The processing center is one of an estimated 60 new facilities the Postal Service plans to open over the next decade. The agency intends to deploy a combination of owning and leasing industrial properties as part of its system overhaul. Some leased properties will require extensive capital improvements, according to federal regulators. The Postal Service is also likely to repurpose some of its existing properties to the new format.

In addition to the new sorting centers, called Regional Processing and Distribution Centers, or RPDCs, the Postal Service's $40 billion investment plans include the purchase of new postal sorting equipment and new electric vehicles. The 10-year plan developed by Postmaster General Louis DeJoy was announced in 2021 and is intended to help the agency compete with private delivery companies such as UPS, FedEx and DHL.
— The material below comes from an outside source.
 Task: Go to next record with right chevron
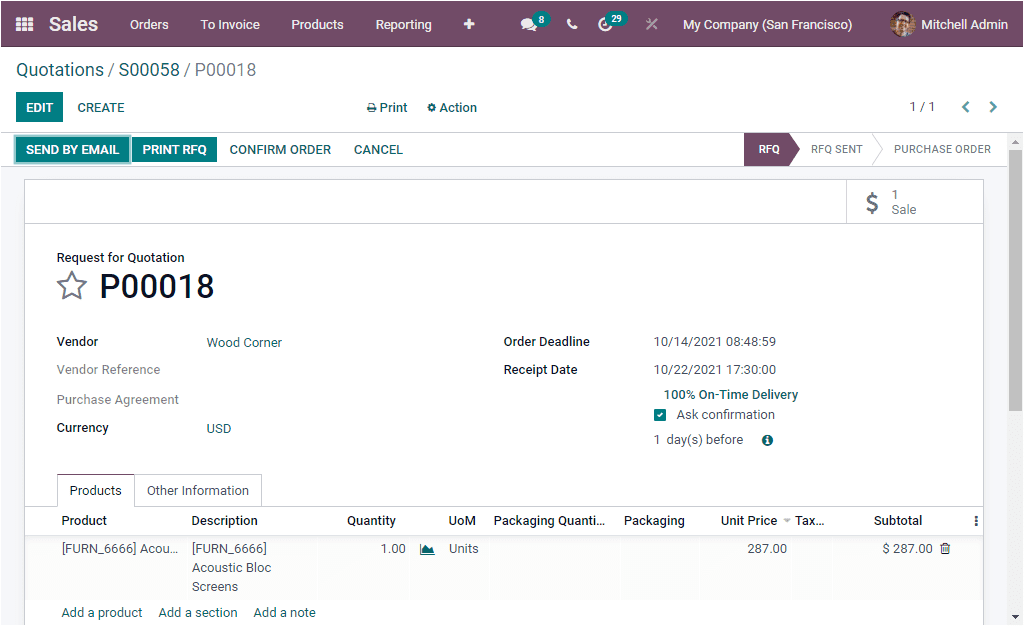tap(993, 107)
The U.S. Postal Service may repurpose this mail sorting facility in Louisville, Kentucky, as part of a $40 billion, 10-year overhaul of the nation's mail delivery system. (CoStar)

“These new RPDCs will allow USPS to better use resources — including space, staffing, processing equipment and transportation — to take advantage of state-of-the-art technologies that process mail and packages more efficiently, while also creating brighter, cleaner and more modern workplaces for postal employees,” Postal Service spokesman Philip Bogenberger said in an emailed statement to CoStar News.
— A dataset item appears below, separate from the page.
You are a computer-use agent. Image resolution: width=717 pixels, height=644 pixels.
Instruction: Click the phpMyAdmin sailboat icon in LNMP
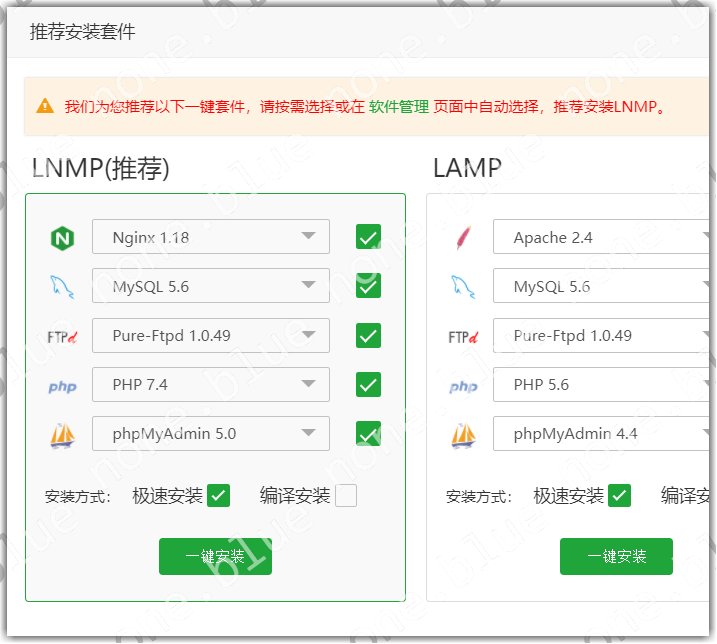62,435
The 60 new RPDCs would be the largest type of facility in the Postal Service’s new system and would be tasked with sorting mail and packages to be sent to other regions, according to the Office of the Inspector General of the U.S. Postal Service. The RPDCs are intended to serve as the Postal Service’s hubs for long-distance transportation.

The agency spent about $86.7 million to configure the Gastonia industrial warehouse to the RPDC format, according to a March report by the U.S. Postal Regulatory Commission.

In addition to the Gastonia facility, which serves the Charlotte region, the Postal Service plans to open three more regional processing facilities this year in Atlanta, Chicago and Richmond, Virginia, Bogenberger said.

An industrial property in Gastonia, North Carolina, that's leased to the U.S. Postal Service is shown during its construction phase. (CoStar)

The Postal Service is in the design phase for 11 planned regional processing centers, including additional facilities for the Atlanta, Charlotte, Chicago and Richmond areas, Bogenberger said. The remaining facilities in the design phase are located in Houston; Indianapolis; Greensboro, North Carolina; Santa Clarita, California; Portland, Oregon; Jacksonville, Florida; and Boise, Idaho.

One RPDC in the Atlanta area is a 1 million-square-foot warehouse at 700 Palmetto Logistics Parkway in Palmetto, Georgia. Ares Industrial Real Estate Income Trust acquired the property in August 2022 for $81.6 million from the developers, Hardie Real Estate Group, CT Realty Investors and Prudential’s PGIM.

The following facilities are under consideration to be occupied by the Postal Service as RPDCs, according to documents provided to the American Postal Workers Union and the National Postal Mail Handlers Union. Bogenberger declined to provide a list of the specific property locations under consideration as RPDCs or that are in the design phase.

· 4600 Aldine Bender Road, Houston.
· 7007 NE Cornfoot Road, Portland, Oregon.
· 5801 Technology Blvd., Sandston, Virginia.
· 28201 Franklin Parkway, Santa Clarita, California.
· 2001 Dixiana Road, West Columbia, South Carolina.
· 80 County Road, Jersey City, New Jersey.
· 1921 Elvis Presley Blvd., Memphis, Tennessee.
· 5500 NW 142nd St., Miami.
· 25 Dorchester Ave., Boston.
· 1001 California Ave., Pittsburgh.
· 2400 Orange Ave., Cleveland.
· 1401-1551 W. Fort St., Detroit.
· 1420 Gardiner Lane, Louisville, Kentucky.
· 841 S. 26th St., Billings, Montana.
· 2201 S. Cole Road, Boise, Idaho.
· 3775 Industrial Blvd., West Sacramento, California.